## Start RECORDED DATA
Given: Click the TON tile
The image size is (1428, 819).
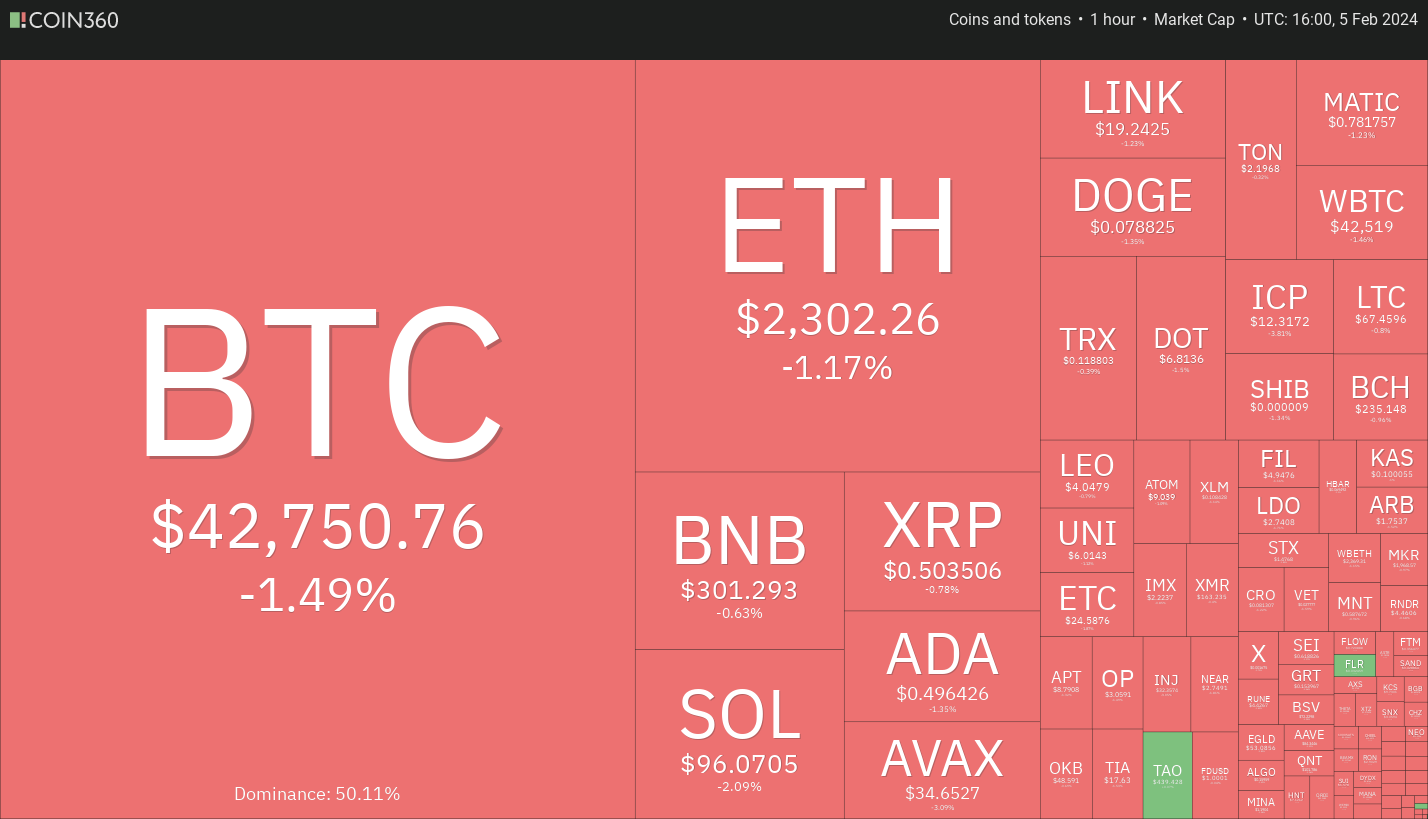Looking at the screenshot, I should coord(1260,160).
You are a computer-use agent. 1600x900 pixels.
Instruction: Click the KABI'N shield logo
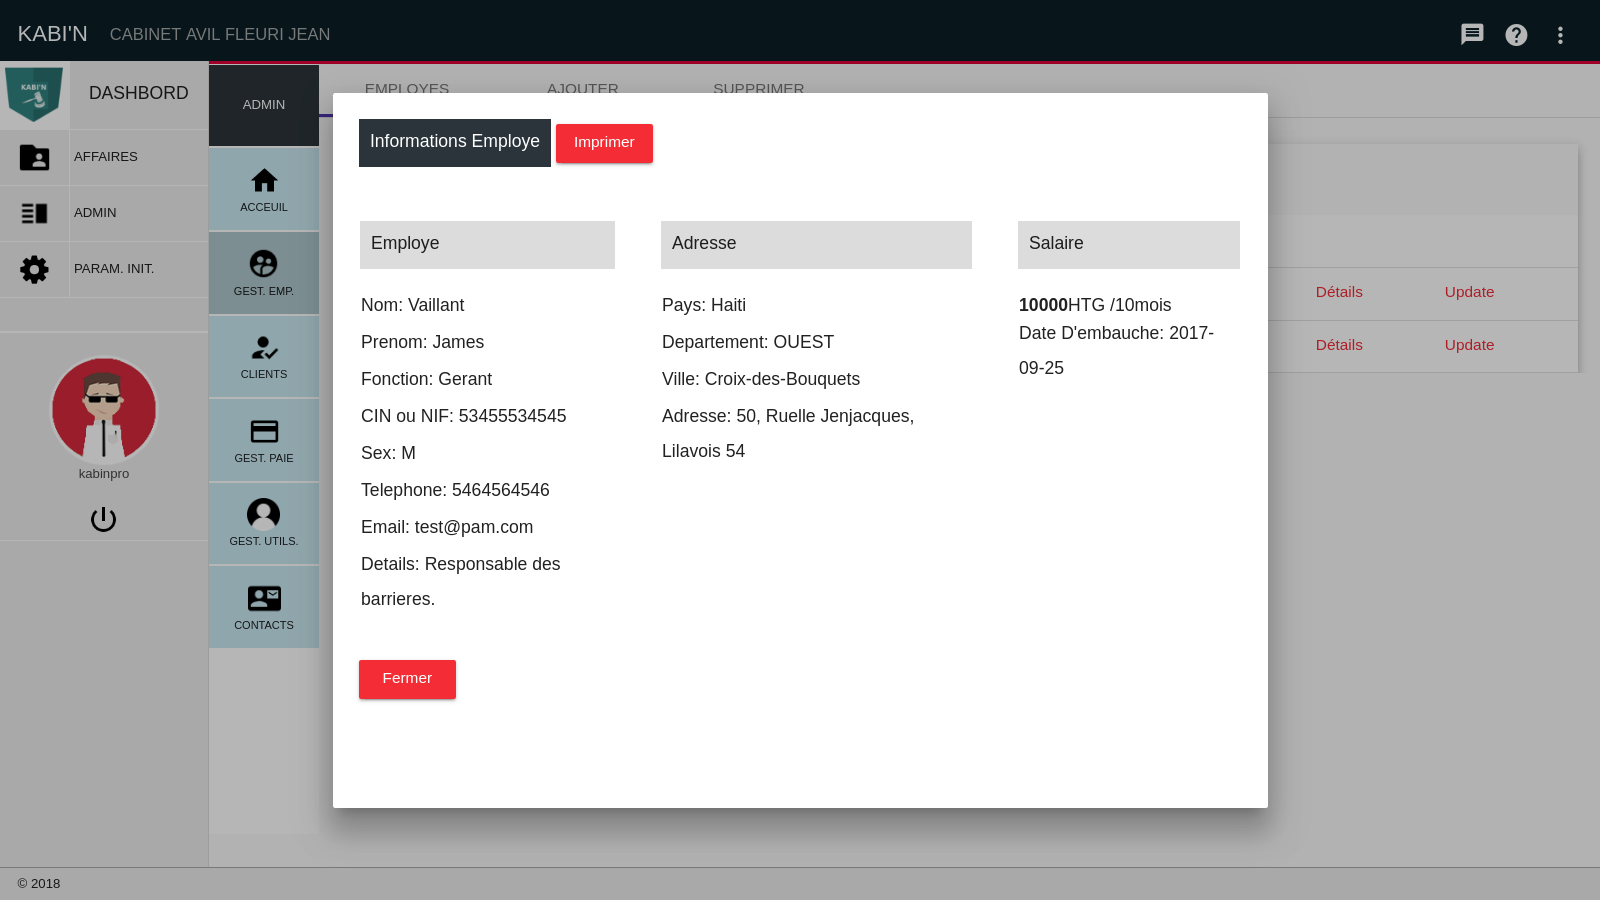tap(35, 94)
## End RECORDED DATA
Reproduce every entry above word for word, leaving out the pictures.

Given: Click the TON tile
The image size is (1428, 819).
Looking at the screenshot, I should coord(1260,160).
You are a computer-use agent. 1600x900 pixels.
Instruction: Click the KABI'N shield logo
tap(35, 94)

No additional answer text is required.